Required work
Put each line of the data below into a JSON list of strings, one string per line, and leave out blank lines.

Exercise material
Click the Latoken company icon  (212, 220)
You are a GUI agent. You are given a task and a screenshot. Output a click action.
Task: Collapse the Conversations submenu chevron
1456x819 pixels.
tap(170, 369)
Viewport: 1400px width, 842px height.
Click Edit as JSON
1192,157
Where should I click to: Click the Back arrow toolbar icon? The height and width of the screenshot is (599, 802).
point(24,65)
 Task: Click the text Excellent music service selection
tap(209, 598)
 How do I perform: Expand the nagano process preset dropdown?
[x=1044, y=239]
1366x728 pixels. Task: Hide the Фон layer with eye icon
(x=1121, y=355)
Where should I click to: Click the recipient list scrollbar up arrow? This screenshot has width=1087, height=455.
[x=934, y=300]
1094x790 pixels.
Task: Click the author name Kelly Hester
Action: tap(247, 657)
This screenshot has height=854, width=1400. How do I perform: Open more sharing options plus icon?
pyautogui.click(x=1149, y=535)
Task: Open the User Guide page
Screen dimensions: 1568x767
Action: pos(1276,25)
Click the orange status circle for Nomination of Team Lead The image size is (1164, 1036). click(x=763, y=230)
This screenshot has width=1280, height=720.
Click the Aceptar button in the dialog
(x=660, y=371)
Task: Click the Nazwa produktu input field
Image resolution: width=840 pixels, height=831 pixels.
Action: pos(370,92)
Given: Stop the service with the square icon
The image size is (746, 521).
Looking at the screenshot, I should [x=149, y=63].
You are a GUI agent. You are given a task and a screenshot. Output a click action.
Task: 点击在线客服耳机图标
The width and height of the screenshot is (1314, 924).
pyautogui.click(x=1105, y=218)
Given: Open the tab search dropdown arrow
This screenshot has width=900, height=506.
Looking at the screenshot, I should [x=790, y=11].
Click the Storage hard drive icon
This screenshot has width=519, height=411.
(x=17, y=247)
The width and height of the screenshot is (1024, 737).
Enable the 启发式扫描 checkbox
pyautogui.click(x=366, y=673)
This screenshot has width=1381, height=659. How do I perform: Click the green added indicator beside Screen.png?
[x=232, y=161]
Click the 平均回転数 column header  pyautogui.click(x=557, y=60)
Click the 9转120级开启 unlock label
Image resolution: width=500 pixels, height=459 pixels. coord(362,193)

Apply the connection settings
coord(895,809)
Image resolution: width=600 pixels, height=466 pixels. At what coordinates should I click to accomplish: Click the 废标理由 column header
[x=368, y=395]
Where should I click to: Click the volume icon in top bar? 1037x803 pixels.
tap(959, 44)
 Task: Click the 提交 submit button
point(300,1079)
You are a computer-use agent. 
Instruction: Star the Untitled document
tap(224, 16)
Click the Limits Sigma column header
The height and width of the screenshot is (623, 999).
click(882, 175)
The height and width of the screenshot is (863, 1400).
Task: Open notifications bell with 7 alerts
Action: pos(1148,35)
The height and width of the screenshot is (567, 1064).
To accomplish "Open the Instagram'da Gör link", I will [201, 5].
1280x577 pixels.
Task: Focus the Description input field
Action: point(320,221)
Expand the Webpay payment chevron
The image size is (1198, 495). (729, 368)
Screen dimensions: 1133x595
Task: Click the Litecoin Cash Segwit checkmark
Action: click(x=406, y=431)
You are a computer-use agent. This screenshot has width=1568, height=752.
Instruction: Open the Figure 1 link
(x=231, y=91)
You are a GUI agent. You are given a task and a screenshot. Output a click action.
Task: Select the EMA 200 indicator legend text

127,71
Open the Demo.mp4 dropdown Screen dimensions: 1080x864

Solution below
[
  "Click the Latoken company icon  (212, 220)",
  "You are a GUI agent. You are given a task and a screenshot. Output a click action.",
  "Task: Collapse the Conversations submenu chevron",
  "1456x819 pixels.",
  "tap(170, 369)",
  "Viewport: 1400px width, 842px height.",
  "Click Edit as JSON",
  "1192,157",
  "Where should I click to: Click the Back arrow toolbar icon? The height and width of the screenshot is (599, 802).",
  "point(24,65)",
  " Task: Click the text Excellent music service selection",
  "tap(209, 598)",
  " How do I perform: Expand the nagano process preset dropdown?",
  "[x=1044, y=239]",
  "1366x728 pixels. Task: Hide the Фон layer with eye icon",
  "(x=1121, y=355)",
  "Where should I click to: Click the recipient list scrollbar up arrow? This screenshot has width=1087, height=455.",
  "[x=934, y=300]",
  "1094x790 pixels.",
  "Task: Click the author name Kelly Hester",
  "Action: tap(247, 657)",
  "This screenshot has height=854, width=1400. How do I perform: Open more sharing options plus icon?",
  "pyautogui.click(x=1149, y=535)",
  "Task: Open the User Guide page",
  "Screen dimensions: 1568x767",
  "Action: pos(1276,25)",
  "Click the orange status circle for Nomination of Team Lead The image size is (1164, 1036). click(x=763, y=230)",
  "This screenshot has width=1280, height=720.",
  "Click the Aceptar button in the dialog",
  "(x=660, y=371)",
  "Task: Click the Nazwa produktu input field",
  "Image resolution: width=840 pixels, height=831 pixels.",
  "Action: pos(370,92)",
  "Given: Stop the service with the square icon",
  "The image size is (746, 521).",
  "Looking at the screenshot, I should [x=149, y=63].",
  "You are a GUI agent. You are given a task and a screenshot. Output a click action.",
  "Task: 点击在线客服耳机图标",
  "The width and height of the screenshot is (1314, 924).",
  "pyautogui.click(x=1105, y=218)",
  "Given: Open the tab search dropdown arrow",
  "This screenshot has width=900, height=506.",
  "Looking at the screenshot, I should [x=790, y=11].",
  "Click the Storage hard drive icon",
  "This screenshot has width=519, height=411.",
  "(x=17, y=247)",
  "The width and height of the screenshot is (1024, 737).",
  "Enable the 启发式扫描 checkbox",
  "pyautogui.click(x=366, y=673)",
  "This screenshot has width=1381, height=659. How do I perform: Click the green added indicator beside Screen.png?",
  "[x=232, y=161]",
  "Click the 平均回転数 column header  pyautogui.click(x=557, y=60)",
  "Click the 9转120级开启 unlock label",
  "Image resolution: width=500 pixels, height=459 pixels. coord(362,193)",
  "Apply the connection settings",
  "coord(895,809)",
  "Image resolution: width=600 pixels, height=466 pixels. At what coordinates should I click to accomplish: Click the 废标理由 column header",
  "[x=368, y=395]",
  "Where should I click to: Click the volume icon in top bar? 1037x803 pixels.",
  "tap(959, 44)",
  " Task: Click the 提交 submit button",
  "point(300,1079)",
  "You are a computer-use agent. ",
  "Instruction: Star the Untitled document",
  "tap(224, 16)",
  "Click the Limits Sigma column header",
  "The height and width of the screenshot is (623, 999).",
  "click(882, 175)",
  "The height and width of the screenshot is (863, 1400).",
  "Task: Open notifications bell with 7 alerts",
  "Action: pos(1148,35)",
  "The height and width of the screenshot is (567, 1064).",
  "To accomplish \"Open the Instagram'da Gör link\", I will [201, 5].",
  "1280x577 pixels.",
  "Task: Focus the Description input field",
  "Action: point(320,221)",
  "Expand the Webpay payment chevron",
  "The image size is (1198, 495). (729, 368)",
  "Screen dimensions: 1133x595",
  "Task: Click the Litecoin Cash Segwit checkmark",
  "Action: click(x=406, y=431)",
  "You are a computer-use agent. This screenshot has width=1568, height=752.",
  "Instruction: Open the Figure 1 link",
  "(x=231, y=91)",
  "You are a GUI agent. You are given a task and a screenshot. Output a click action.",
  "Task: Select the EMA 200 indicator legend text",
  "127,71",
  "Open the Demo.mp4 dropdown Screen dimensions: 1080x864"
]